▶ _Data provided_:
::::::::
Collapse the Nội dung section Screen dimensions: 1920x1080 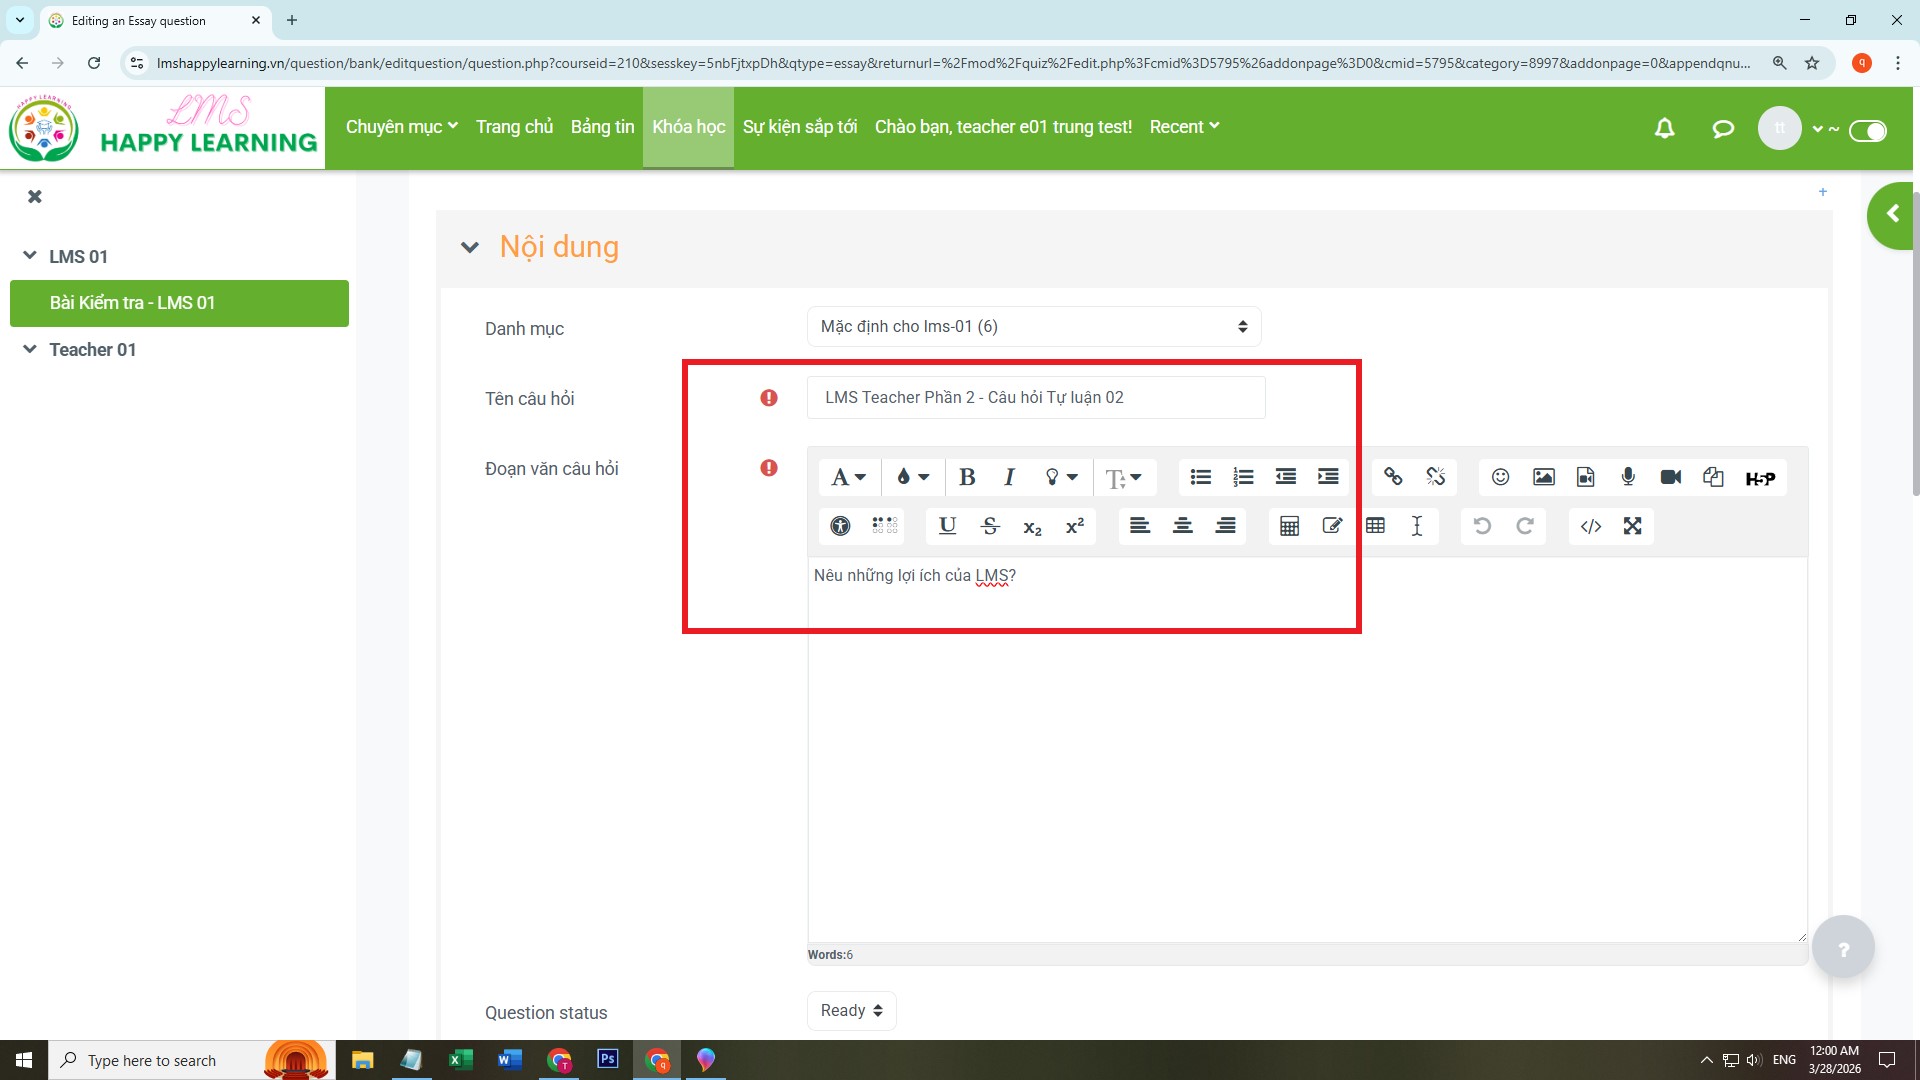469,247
::::::::
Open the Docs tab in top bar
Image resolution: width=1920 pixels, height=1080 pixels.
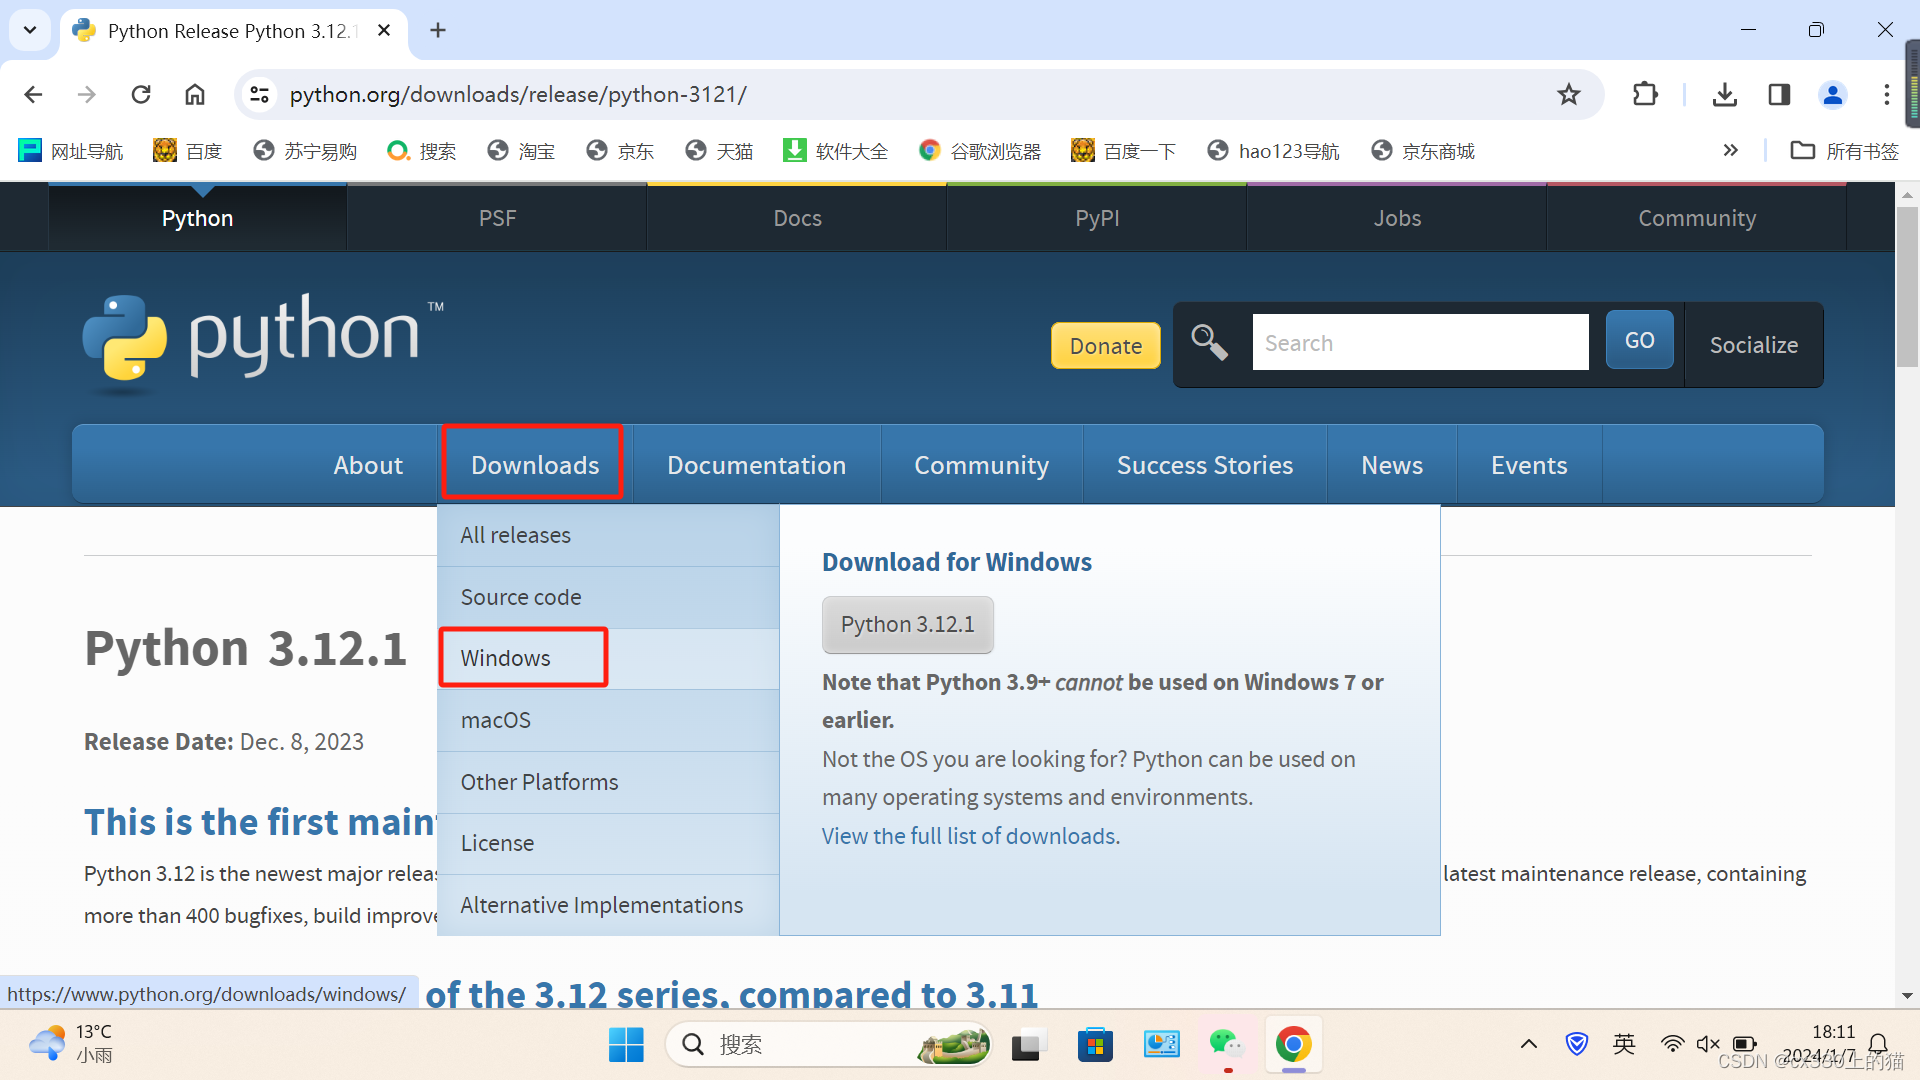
::::::::
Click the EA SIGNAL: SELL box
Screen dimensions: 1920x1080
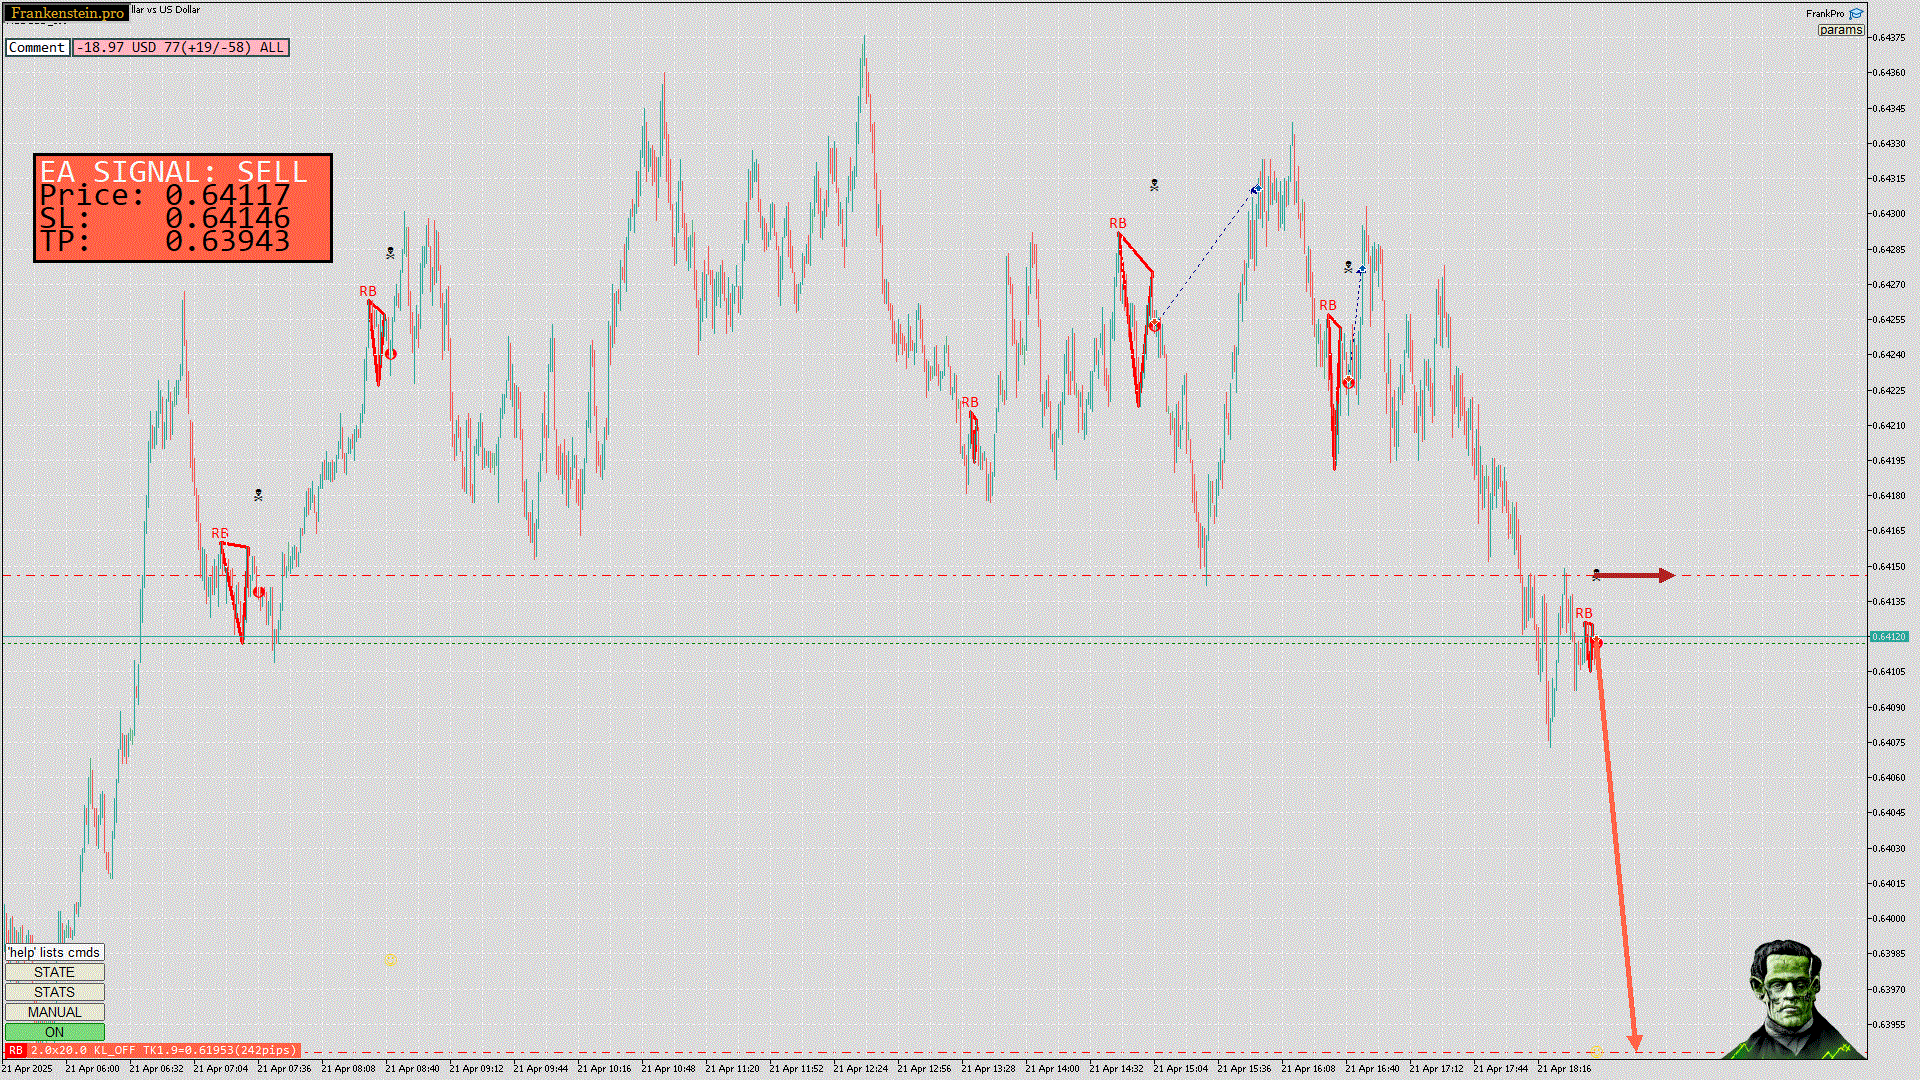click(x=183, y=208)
::::::::
▶ _Task instructions_:
Return, with no change at all, every line in the entries above from the line containing "Open the Docs tab in top bar" through the line containing "Image resolution: width=1920".

▶ _Answer section_:
Open the Docs tab in top bar
Image resolution: width=1920 pixels, height=1080 pixels.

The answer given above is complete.